CVE-2026-58455
Notifiarr · dockwatch
Dockwatch is vulnerable to unauthenticated OS command injection via improper session handling and unsanitized input in the composePath parameter.
Executive summary
Dockwatch is vulnerable to unauthenticated remote OS command injection, allowing attackers to gain full host control due to insecure Docker socket mounting.
Vulnerability
The vulnerability exists due to a missing exit condition after an authentication redirect, combined with unsanitized input passed to shell_exec() in ajax/compose.php. An attacker can manipulate session flags to bypass authentication and inject arbitrary shell commands.
Business impact
With a CVSS score of 9.8, this flaw allows an attacker to achieve full host system compromise.
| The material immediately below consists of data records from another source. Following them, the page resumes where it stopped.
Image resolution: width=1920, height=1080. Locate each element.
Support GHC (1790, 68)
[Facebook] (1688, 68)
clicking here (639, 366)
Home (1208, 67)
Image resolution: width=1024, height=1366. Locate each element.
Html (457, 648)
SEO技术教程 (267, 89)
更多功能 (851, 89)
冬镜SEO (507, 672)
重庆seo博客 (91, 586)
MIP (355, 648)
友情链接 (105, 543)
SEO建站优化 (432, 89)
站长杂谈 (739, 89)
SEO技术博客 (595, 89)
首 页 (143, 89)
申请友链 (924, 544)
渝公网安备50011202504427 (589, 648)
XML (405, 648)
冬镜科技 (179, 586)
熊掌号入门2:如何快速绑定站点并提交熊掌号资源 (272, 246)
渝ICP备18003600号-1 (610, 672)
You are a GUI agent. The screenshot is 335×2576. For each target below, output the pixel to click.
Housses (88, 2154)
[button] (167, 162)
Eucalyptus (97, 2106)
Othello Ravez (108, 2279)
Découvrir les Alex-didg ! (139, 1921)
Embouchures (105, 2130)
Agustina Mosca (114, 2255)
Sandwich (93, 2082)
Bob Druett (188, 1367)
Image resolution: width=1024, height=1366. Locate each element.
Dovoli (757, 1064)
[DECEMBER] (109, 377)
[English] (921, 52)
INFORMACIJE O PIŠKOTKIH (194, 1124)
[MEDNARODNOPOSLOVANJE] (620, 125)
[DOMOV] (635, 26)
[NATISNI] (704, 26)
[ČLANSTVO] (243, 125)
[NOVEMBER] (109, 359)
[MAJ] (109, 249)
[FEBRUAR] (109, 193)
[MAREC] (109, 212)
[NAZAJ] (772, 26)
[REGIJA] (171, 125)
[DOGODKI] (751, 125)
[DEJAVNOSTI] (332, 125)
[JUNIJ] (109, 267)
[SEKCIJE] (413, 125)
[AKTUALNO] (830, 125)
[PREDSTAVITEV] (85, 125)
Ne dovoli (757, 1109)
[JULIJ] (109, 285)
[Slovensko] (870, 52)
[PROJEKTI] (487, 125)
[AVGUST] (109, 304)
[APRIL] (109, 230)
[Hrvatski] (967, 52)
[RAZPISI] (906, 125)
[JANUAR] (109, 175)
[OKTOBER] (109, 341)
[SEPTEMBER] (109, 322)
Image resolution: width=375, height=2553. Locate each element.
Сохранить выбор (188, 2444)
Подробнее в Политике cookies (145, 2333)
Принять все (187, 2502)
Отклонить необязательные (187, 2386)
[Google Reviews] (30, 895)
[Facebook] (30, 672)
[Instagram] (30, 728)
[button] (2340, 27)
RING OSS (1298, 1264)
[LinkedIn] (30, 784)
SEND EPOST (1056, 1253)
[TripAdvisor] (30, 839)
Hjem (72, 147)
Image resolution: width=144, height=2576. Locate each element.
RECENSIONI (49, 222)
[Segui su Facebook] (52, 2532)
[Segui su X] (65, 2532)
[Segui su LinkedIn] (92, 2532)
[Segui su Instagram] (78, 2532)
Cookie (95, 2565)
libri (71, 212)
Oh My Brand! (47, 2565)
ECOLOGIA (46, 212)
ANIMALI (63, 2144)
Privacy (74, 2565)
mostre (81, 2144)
Because Dockwatch is typically deployed with the Docker socket mounted, a successful command injection allows the attacker to escape the container, modify host-level files, and gain complete control over the underlying infrastructure.
Remediation
Immediate Action: Update to the latest version of dockwatch to ensure proper authentication enforcement and input sanitization.
Proactive Monitoring: Monitor system process logs for unexpected shell execution originating from the web server process and audit Docker container configurations for security risks.
Compensating Controls: If immediate patching is not possible, remove the Docker socket mount from the container or restrict network access to the dockwatch interface using firewall rules.
Exploitation status
Public Exploit Available: False
Analyst recommendation
This is a critical vulnerability that effectively grants host-level access to any unauthenticated attacker. Remediation must be performed immediately, and environments should be audited for signs of prior unauthorized access. Given the risk of container breakout, users should prioritize the principle of least privilege regarding Docker socket access in all deployments.